SOURCE DATA:
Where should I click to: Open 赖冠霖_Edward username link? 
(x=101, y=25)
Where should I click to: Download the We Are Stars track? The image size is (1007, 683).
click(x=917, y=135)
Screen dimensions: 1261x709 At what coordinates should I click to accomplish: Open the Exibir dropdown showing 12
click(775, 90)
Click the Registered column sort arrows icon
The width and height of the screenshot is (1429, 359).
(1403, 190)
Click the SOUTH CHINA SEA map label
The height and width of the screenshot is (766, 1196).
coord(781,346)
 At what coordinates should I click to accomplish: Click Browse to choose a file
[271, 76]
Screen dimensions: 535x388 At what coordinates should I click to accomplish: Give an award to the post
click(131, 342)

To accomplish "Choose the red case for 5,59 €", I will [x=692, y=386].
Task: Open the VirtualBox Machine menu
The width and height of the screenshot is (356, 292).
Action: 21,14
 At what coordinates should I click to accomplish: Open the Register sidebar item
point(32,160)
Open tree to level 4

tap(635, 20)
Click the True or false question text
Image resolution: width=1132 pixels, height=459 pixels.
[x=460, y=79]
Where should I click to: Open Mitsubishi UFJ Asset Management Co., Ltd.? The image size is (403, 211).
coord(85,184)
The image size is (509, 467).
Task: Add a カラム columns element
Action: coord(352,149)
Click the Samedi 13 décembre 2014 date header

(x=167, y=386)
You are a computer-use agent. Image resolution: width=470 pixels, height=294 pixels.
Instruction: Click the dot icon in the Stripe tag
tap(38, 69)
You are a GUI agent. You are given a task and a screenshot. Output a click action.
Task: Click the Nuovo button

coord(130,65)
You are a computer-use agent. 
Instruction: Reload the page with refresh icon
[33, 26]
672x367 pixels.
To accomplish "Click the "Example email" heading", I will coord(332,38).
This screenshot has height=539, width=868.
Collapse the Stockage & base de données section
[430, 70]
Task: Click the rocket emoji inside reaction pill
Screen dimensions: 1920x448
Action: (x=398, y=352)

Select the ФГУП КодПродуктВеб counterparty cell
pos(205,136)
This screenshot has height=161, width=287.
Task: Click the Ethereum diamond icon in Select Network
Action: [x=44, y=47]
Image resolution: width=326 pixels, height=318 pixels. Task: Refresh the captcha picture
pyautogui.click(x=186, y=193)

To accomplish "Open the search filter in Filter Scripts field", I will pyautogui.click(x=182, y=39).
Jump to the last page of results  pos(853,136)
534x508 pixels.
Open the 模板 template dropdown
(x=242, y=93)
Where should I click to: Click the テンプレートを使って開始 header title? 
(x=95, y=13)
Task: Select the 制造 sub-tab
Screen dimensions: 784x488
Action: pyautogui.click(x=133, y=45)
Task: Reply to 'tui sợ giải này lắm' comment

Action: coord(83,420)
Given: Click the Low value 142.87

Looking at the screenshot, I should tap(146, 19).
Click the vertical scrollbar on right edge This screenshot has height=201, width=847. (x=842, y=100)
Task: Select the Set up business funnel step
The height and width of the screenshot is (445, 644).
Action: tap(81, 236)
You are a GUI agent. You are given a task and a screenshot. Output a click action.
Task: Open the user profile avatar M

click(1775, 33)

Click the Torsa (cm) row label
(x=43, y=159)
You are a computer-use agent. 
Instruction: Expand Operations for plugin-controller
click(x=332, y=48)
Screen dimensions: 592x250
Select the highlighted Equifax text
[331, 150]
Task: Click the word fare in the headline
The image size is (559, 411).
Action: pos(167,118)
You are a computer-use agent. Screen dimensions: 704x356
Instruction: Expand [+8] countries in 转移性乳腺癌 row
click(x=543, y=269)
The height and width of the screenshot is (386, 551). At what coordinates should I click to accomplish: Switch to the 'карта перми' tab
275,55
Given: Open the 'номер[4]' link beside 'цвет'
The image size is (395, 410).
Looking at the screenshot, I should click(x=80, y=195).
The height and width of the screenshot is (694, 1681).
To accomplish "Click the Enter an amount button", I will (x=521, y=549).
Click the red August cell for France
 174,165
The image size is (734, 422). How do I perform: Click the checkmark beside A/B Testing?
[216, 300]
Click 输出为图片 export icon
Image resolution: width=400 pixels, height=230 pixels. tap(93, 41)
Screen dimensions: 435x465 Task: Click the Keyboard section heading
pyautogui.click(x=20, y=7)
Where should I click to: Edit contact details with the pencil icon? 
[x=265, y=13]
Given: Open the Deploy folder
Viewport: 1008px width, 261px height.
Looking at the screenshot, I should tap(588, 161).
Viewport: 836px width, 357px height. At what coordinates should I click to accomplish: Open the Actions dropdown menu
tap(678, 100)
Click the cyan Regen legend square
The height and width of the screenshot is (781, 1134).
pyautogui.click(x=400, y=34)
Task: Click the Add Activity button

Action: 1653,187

TASK GOAL: From the listing above, output exactly the run of lines that starts with the line containing "Task: Reply to 'tui sợ giải này lắm' comment" and ends with the line containing "Given: Open the 'номер[4]' link beside 'цвет'".

EXERCISE RESPONSE:
Task: Reply to 'tui sợ giải này lắm' comment

Action: coord(83,420)
Given: Click the Low value 142.87

Looking at the screenshot, I should tap(146, 19).
Click the vertical scrollbar on right edge This screenshot has height=201, width=847. (x=842, y=100)
Task: Select the Set up business funnel step
The height and width of the screenshot is (445, 644).
Action: tap(81, 236)
You are a GUI agent. You are given a task and a screenshot. Output a click action.
Task: Open the user profile avatar M

click(1775, 33)

Click the Torsa (cm) row label
(x=43, y=159)
You are a computer-use agent. 
Instruction: Expand Operations for plugin-controller
click(x=332, y=48)
Screen dimensions: 592x250
Select the highlighted Equifax text
[331, 150]
Task: Click the word fare in the headline
The image size is (559, 411).
Action: pos(167,118)
You are a computer-use agent. Screen dimensions: 704x356
Instruction: Expand [+8] countries in 转移性乳腺癌 row
click(x=543, y=269)
The height and width of the screenshot is (386, 551). At what coordinates should I click to accomplish: Switch to the 'карта перми' tab
275,55
Given: Open the 'номер[4]' link beside 'цвет'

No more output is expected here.